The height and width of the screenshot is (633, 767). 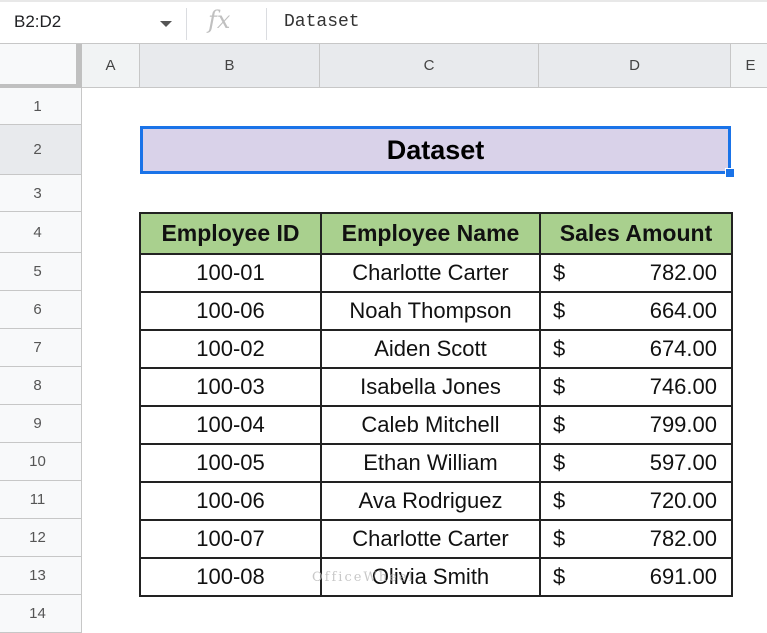 I want to click on sales-amount-cell: $720.00, so click(x=636, y=501).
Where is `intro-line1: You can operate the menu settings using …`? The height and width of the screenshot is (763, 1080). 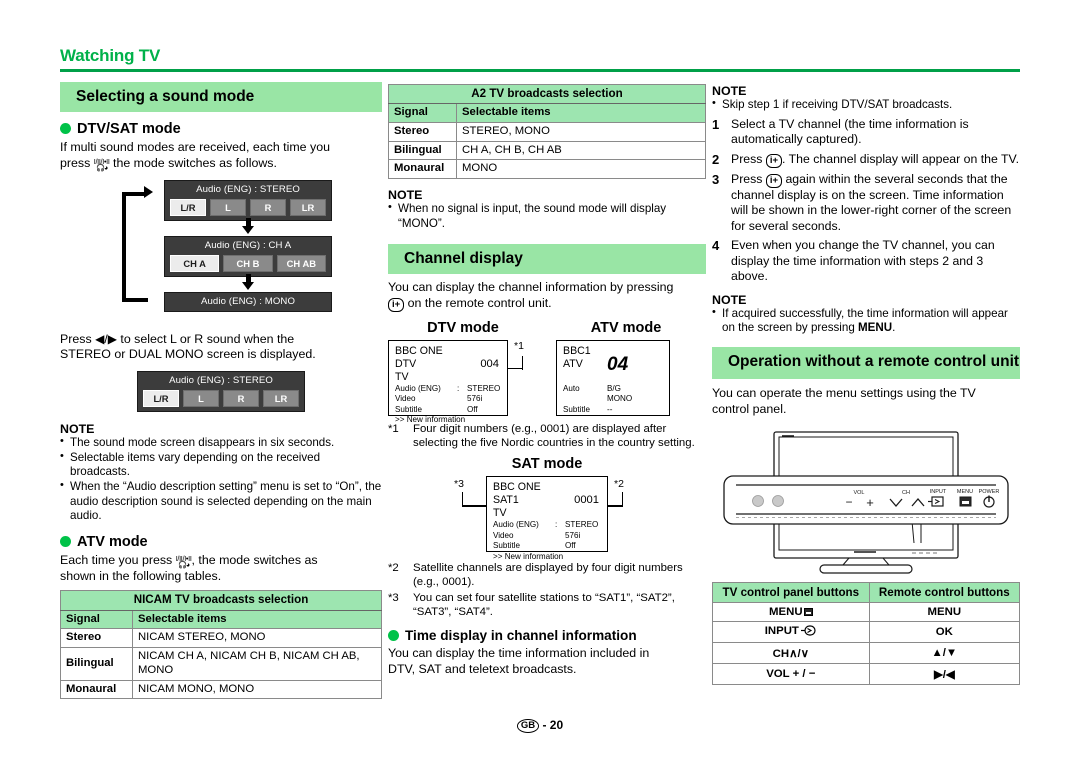
intro-line1: You can operate the menu settings using … is located at coordinates (844, 394).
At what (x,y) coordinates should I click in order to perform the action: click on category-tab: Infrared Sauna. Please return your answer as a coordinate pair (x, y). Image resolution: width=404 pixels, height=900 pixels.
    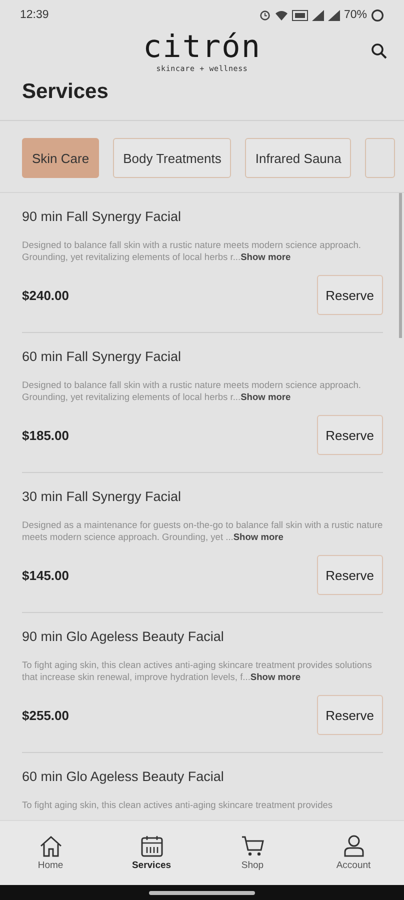
    Looking at the image, I should click on (298, 158).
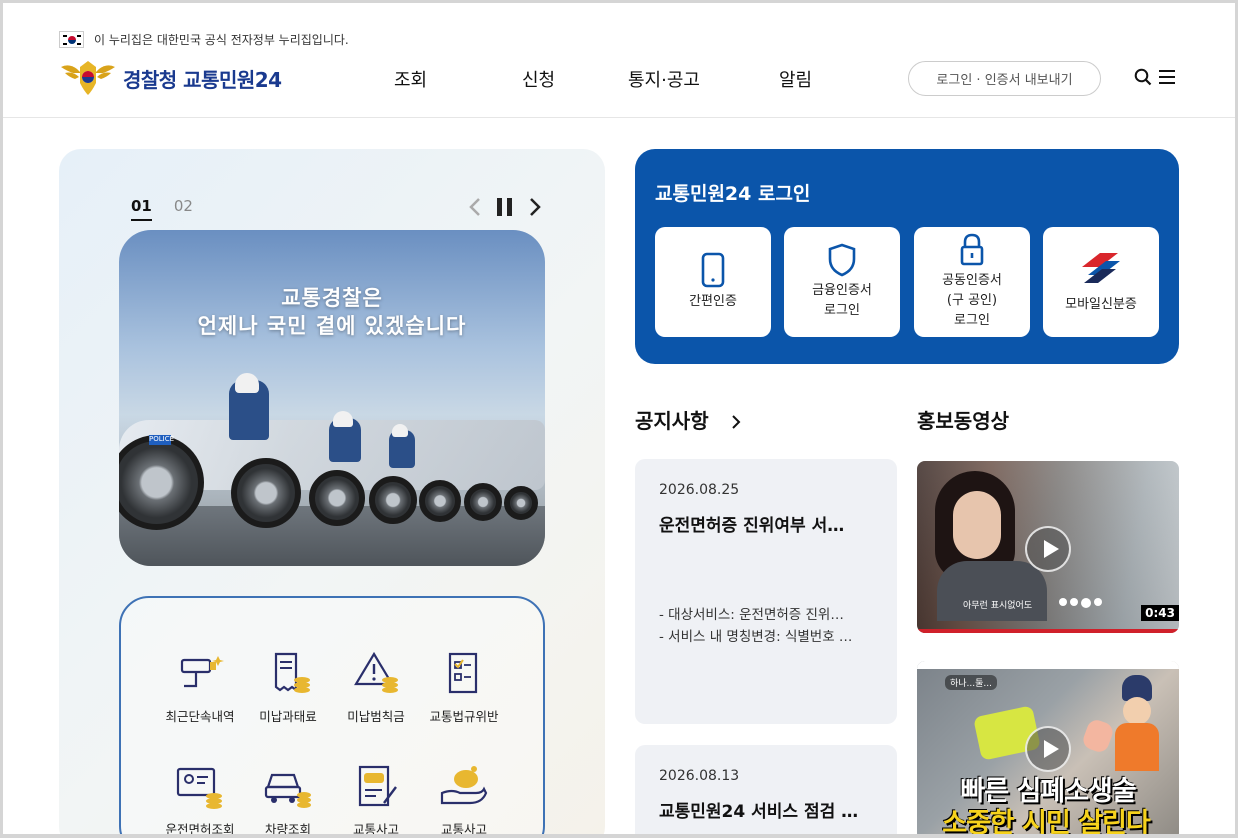 Image resolution: width=1238 pixels, height=838 pixels. Describe the element at coordinates (796, 79) in the screenshot. I see `nav-item-alerts: 알림` at that location.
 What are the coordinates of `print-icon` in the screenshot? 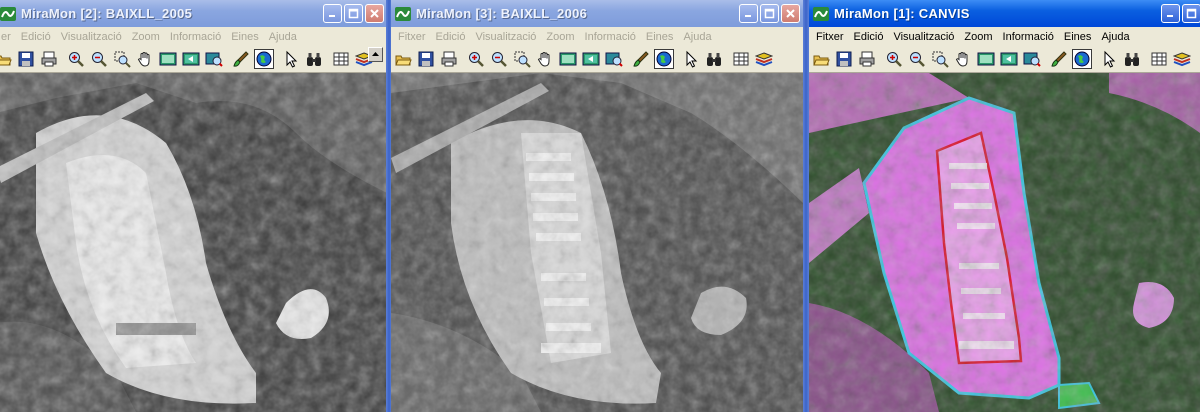 It's located at (867, 59).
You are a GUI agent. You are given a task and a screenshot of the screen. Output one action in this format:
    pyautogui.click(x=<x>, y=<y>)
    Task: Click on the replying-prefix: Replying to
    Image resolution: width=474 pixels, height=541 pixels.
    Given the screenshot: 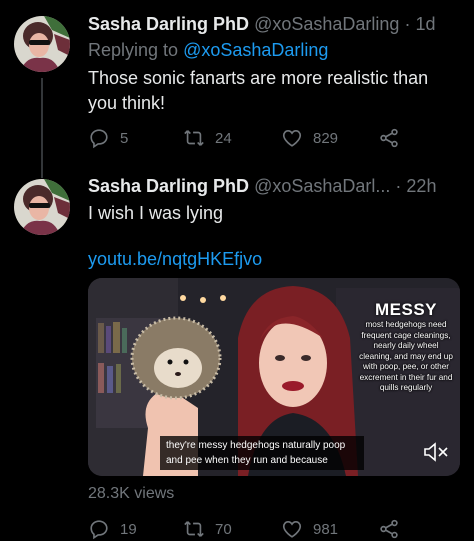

========

:: Directions for this task ::
Render the lines between the one holding "At what (x,y)" and the one holding "Looking at the", inclusive, as a Markdown table with the columns Row and Line. Skip blank lines and leave the pictures out.

:: Solved exercise ::
| Row | Line |
|---|---|
| 1 | At what (x,y) coordinates should I click in order to perform the action: click on category-tab: Infrared Sauna. Please return your answer as a coordinate pair (x, y). Image resolution: width=404 pixels, height=900 pixels. |
| 2 |     Looking at the image, I should click on (298, 158). |